Originally Posted by Rage3D
For use in compute applications, the Southern Islands GCN Tahiti design includes dual Asynchronous Compute Engines (ACE) for the independent scheduling and dispatch of work items, necessary for efficient multi-tasking. This allows compute workloads to operate in parallel with graphics workloads, and facilitates fast context switching so that demands by workloads that exceed concurrency abilities can be given needed resources. Despite featuring PCI-Express 3.0 which doubles interface bandwidth from 8GB/s to 16GB/s, plus support for numerous data and protocol commands, the internal dual DMA engines can push data through the bus to saturate that bandwidth.
Originally Posted by Anandtech
Meanwhile on the compute side, AMD’s new Asynchronous Compute Engines serve as the command processors for compute operations on GCN. The principal purpose of ACEs will be to accept work and to dispatch it off to the CUs for processing.

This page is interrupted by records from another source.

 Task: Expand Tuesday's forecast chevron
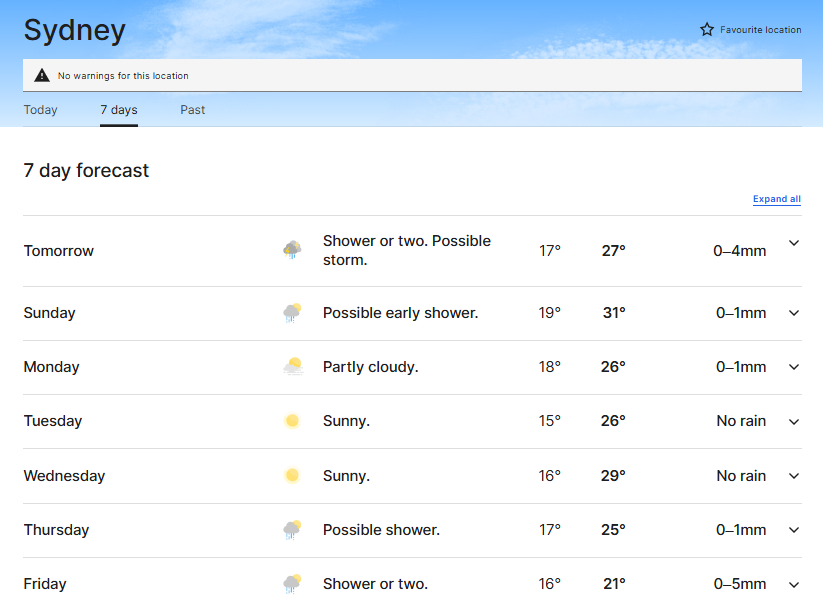[x=794, y=421]
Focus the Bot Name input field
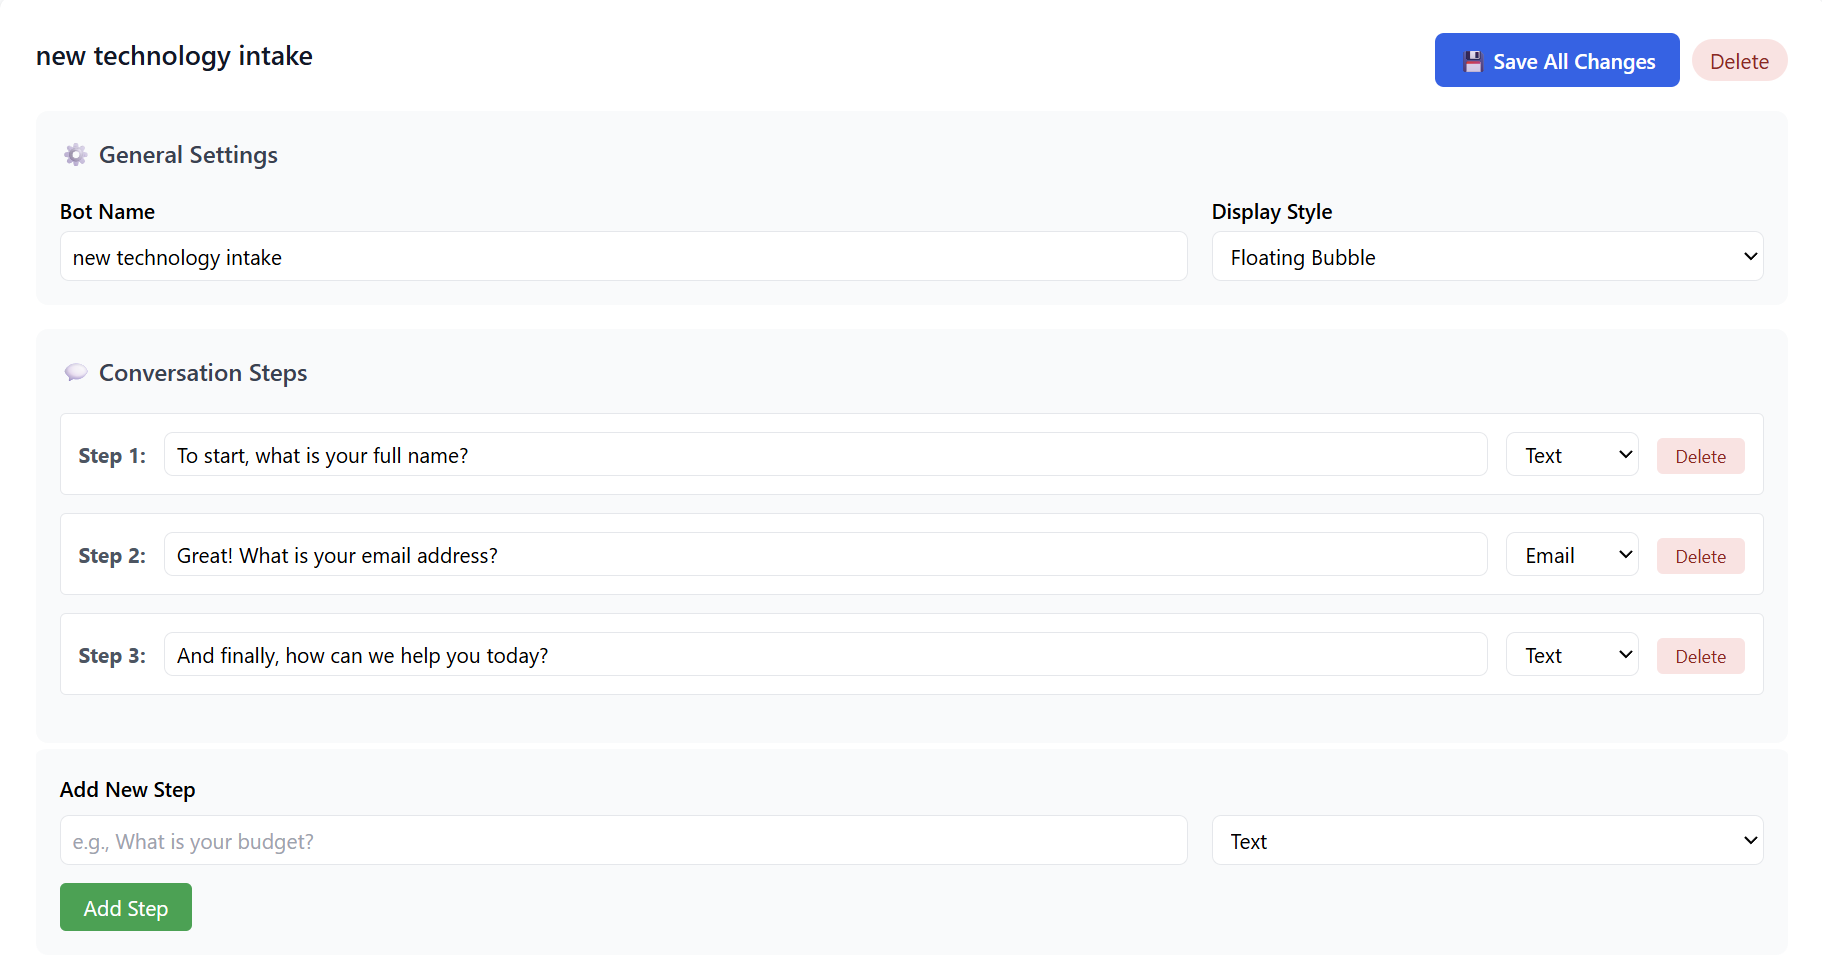1822x971 pixels. 623,257
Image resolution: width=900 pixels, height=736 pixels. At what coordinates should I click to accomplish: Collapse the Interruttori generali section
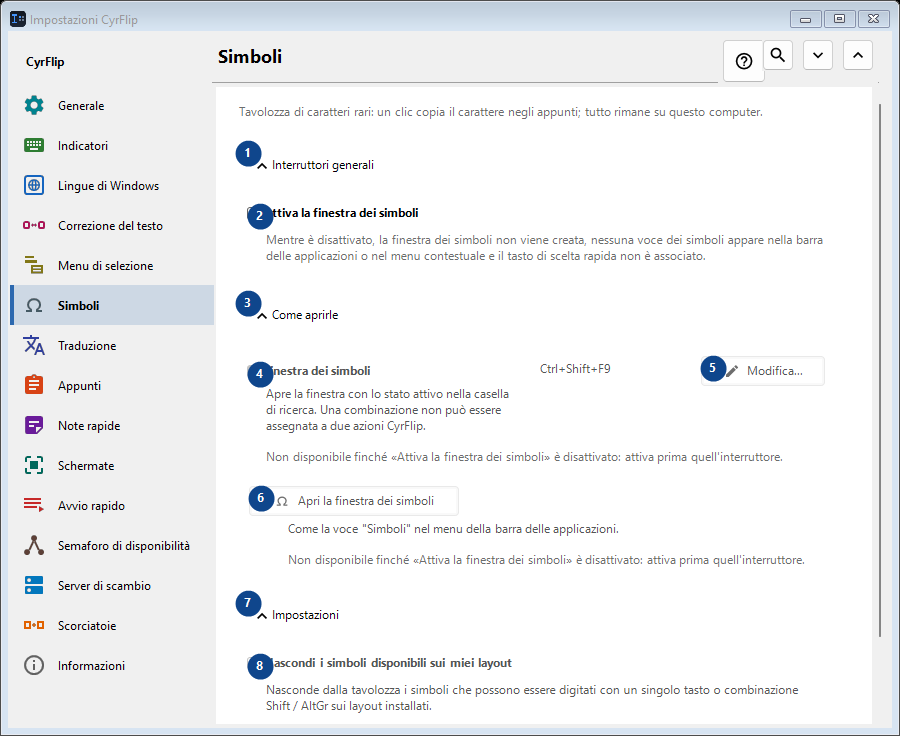click(x=262, y=165)
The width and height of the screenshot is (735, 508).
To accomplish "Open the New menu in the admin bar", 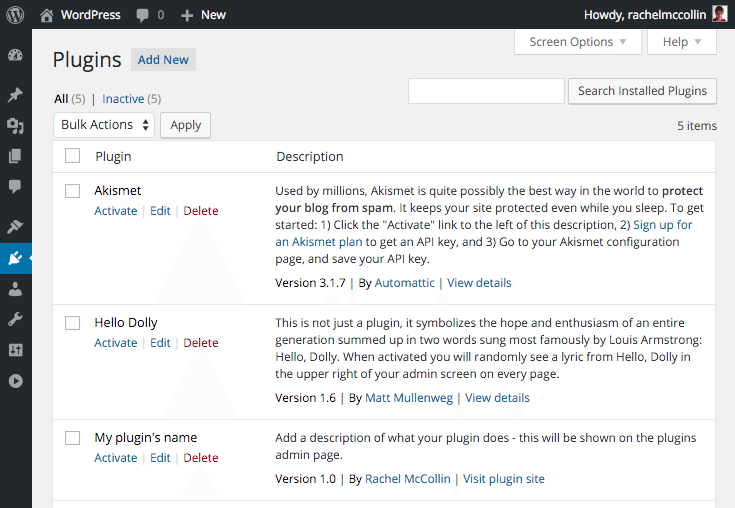I will [203, 15].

As GCN is designed to concurrently work on several tasks, there can be multiple ACEs on a GPU, with the ACEs deciding on resource allocation, context switching, and task priority. AMD has not established an immediate relationship between ACEs and the number of tasks that can be worked on concurrently, so we’re not sure whether there’s a fixed 1:X relationship or whether it’s simply more efficient for the purposes of working on many tasks in parallel to have more ACEs.
One effect of having the ACEs is that GCN has a limited ability to execute tasks out of order. As we mentioned previously GCN is an in-order architecture, and the instruction stream on a wavefront cannot be reodered. However the ACEs can prioritize and reprioritize tasks, allowing tasks to be completed in a different order than they’re received. This allows GCN to free up the resources those tasks were using as early as possible rather than having the task consuming resources for an extended period of time in a nearly-finished state. This is not significantly different from how modern in-order CPUs (Atom, ARM A8, etc) handle multi-tasking.